At the courthouse complex, the crowd heard a recording by former Black Panther Mumia Abu-Jamal, imprisoned in the killing of a police officer 27 years ago in Philadelphia. Activists in the U.S. and Europe have rallied in Abu-Jamal's support, saying he is the victim of a racist criminal justice system.

"Here, democracy is on life support," Abu-Jamal said on the recording.

Elsewhere, about a half dozen men holding signs opposing homosexuality attracted a steady stream of people who wanted to argue on the pedestrian mall. The demonstrators were surrounded by police and bystanders, some snapping photos, temporarily blocking shuttle buses from passing.

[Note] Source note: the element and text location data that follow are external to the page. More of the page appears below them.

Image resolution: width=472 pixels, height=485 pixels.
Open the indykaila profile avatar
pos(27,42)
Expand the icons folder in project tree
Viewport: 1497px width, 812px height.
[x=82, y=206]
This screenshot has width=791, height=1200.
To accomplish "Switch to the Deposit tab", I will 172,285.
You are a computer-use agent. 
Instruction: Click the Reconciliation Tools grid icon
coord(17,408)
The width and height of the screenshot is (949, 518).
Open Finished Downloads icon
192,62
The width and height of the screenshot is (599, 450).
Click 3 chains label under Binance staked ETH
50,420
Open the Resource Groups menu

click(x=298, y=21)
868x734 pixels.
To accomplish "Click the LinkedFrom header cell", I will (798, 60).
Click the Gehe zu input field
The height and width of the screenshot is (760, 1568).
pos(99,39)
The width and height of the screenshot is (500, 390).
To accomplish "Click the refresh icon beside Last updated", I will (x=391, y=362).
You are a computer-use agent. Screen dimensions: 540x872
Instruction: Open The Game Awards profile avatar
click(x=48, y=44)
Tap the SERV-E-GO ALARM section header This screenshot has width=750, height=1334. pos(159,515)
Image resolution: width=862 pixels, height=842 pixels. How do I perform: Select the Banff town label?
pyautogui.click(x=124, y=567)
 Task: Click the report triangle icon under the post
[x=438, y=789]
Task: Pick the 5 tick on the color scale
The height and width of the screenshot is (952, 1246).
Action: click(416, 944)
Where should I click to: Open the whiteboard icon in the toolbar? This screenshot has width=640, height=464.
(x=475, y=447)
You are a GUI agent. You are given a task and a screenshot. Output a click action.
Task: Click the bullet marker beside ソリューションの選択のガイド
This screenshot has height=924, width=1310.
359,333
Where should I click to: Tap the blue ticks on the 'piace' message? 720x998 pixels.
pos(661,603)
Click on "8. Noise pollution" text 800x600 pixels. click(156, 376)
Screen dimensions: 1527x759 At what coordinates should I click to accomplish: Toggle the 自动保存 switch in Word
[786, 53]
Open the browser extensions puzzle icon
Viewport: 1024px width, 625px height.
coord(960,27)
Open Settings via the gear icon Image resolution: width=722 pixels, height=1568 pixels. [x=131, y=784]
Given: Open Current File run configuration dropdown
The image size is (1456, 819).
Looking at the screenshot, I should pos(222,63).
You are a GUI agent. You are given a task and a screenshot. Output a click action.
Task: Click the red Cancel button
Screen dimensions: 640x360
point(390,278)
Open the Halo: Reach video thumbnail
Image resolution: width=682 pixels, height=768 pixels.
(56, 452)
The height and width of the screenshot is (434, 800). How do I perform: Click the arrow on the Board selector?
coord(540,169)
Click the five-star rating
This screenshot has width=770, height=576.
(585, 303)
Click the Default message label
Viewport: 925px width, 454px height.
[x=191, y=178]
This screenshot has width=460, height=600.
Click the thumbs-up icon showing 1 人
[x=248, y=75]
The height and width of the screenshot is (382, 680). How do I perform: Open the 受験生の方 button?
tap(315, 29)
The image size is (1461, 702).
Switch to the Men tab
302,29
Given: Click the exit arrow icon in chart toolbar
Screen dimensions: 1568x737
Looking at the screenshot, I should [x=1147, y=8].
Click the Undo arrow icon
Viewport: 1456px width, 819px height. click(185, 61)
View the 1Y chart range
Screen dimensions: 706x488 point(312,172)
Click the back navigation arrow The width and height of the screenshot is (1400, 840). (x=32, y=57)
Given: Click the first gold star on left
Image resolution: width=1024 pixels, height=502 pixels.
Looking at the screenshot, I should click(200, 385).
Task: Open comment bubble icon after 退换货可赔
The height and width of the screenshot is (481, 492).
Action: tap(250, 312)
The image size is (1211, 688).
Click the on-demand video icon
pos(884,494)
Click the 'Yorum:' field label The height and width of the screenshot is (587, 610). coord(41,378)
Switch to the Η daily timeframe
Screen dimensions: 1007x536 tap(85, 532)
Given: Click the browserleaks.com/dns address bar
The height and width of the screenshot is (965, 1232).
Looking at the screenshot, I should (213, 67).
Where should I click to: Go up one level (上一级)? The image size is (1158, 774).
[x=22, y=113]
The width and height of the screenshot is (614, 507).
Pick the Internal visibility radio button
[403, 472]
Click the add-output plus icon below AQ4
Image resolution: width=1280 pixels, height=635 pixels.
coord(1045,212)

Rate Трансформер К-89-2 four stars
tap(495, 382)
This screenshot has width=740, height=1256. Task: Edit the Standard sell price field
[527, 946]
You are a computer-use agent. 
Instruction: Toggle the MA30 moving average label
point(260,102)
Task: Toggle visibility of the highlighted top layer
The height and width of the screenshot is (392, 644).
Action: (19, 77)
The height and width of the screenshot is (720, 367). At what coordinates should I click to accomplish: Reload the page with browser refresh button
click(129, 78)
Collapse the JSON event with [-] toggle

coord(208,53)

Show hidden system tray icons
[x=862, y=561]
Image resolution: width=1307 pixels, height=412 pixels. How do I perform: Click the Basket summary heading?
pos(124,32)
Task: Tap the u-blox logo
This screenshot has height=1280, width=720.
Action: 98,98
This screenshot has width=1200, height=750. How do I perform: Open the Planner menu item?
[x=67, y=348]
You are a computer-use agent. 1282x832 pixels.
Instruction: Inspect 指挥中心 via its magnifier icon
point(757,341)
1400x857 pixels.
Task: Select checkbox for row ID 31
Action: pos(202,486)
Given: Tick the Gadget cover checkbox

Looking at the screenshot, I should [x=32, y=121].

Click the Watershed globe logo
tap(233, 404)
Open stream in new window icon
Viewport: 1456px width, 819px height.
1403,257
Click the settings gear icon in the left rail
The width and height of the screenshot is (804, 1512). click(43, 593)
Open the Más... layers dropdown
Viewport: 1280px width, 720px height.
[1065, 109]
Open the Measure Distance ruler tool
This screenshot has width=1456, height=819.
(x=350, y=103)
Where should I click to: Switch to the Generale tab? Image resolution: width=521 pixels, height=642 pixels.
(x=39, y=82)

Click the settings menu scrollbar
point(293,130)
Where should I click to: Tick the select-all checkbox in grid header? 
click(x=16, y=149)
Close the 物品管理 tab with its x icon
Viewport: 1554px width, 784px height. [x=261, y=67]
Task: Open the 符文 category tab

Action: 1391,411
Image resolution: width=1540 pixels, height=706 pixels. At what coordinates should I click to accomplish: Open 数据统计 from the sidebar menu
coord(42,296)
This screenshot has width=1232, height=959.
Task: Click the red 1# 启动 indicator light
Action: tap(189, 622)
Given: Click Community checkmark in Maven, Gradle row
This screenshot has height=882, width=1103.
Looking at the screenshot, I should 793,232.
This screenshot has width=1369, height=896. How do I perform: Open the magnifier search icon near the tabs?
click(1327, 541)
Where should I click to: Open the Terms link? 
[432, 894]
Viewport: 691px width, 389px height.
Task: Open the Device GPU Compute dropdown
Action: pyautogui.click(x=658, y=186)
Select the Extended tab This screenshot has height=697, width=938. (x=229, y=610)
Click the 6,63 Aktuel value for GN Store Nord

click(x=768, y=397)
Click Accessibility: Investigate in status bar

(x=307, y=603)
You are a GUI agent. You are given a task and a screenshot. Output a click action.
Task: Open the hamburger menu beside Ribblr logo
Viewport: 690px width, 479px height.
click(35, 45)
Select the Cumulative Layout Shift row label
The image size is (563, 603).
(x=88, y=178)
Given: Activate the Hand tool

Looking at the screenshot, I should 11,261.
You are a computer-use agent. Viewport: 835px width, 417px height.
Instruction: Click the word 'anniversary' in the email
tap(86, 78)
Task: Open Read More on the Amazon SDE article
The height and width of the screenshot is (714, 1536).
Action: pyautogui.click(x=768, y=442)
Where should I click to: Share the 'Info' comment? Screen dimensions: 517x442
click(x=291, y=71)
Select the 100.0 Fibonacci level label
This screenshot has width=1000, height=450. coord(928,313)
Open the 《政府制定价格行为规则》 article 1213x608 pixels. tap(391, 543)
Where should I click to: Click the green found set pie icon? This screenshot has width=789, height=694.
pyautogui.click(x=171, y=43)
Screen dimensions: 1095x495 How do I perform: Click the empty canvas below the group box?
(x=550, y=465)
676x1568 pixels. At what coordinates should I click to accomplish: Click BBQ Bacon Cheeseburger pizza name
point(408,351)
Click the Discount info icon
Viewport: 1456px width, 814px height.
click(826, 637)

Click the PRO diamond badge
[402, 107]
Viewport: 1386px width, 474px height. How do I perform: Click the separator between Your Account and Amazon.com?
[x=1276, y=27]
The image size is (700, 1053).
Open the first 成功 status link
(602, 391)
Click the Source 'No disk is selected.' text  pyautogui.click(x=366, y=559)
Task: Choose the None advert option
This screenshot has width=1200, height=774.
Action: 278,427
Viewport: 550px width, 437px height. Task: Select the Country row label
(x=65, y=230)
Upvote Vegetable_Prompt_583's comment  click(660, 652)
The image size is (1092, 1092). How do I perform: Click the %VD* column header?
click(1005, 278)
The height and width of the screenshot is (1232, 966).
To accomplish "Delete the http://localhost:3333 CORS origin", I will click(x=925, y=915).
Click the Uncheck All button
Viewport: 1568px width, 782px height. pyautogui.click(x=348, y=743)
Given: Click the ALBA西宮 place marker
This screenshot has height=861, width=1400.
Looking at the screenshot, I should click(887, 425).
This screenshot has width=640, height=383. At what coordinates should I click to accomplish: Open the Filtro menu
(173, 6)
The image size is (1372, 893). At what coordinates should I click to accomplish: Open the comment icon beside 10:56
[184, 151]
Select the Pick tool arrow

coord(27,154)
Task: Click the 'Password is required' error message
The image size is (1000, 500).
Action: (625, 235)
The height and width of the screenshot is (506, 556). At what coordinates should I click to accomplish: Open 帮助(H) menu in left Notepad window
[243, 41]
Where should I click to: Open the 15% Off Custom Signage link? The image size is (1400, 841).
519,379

Denver police said one man was arrested for keeping police away from another man they wanted to question. Police spokesman Sonny Jackson said the second man, who got away, had a bottle with a liquid inside that raised their suspicions.

At least eight other people were arrested across the city on Monday, including five detained about a mile southeast of the state Capitol. Four faced charges of disobeying a lawful order, two faced a trespassing charge and two faced false information charges.

A small group of protesters marched to the demonstration zone outside the Pepsi Center, where the convention will be held, complaining they are being treated like inmates.

Protesters derisively call the 47,000-square foot zone the "Freedom Cage." It's separated from the parking lot around the convention hall by metal fences atop concrete barriers.

They complained it's too far from the Pepsi Center entrance, but Secret Service spokesman Malcolm Wiley said it meets the legal requirement to be within sight and sound of the delegates.

"We're being treated by the city of Denver and the Secret Service like political prisoners, like pariahs," said Mark Cohen, an organizer of the Recreate 68 Alliance, a protest group.

A signup sheet for speakers at the protest zone had a number of fake signatures and comments such as, "J. Stalin -- This is awesome" and "G. Washington -- You can't cage freedom."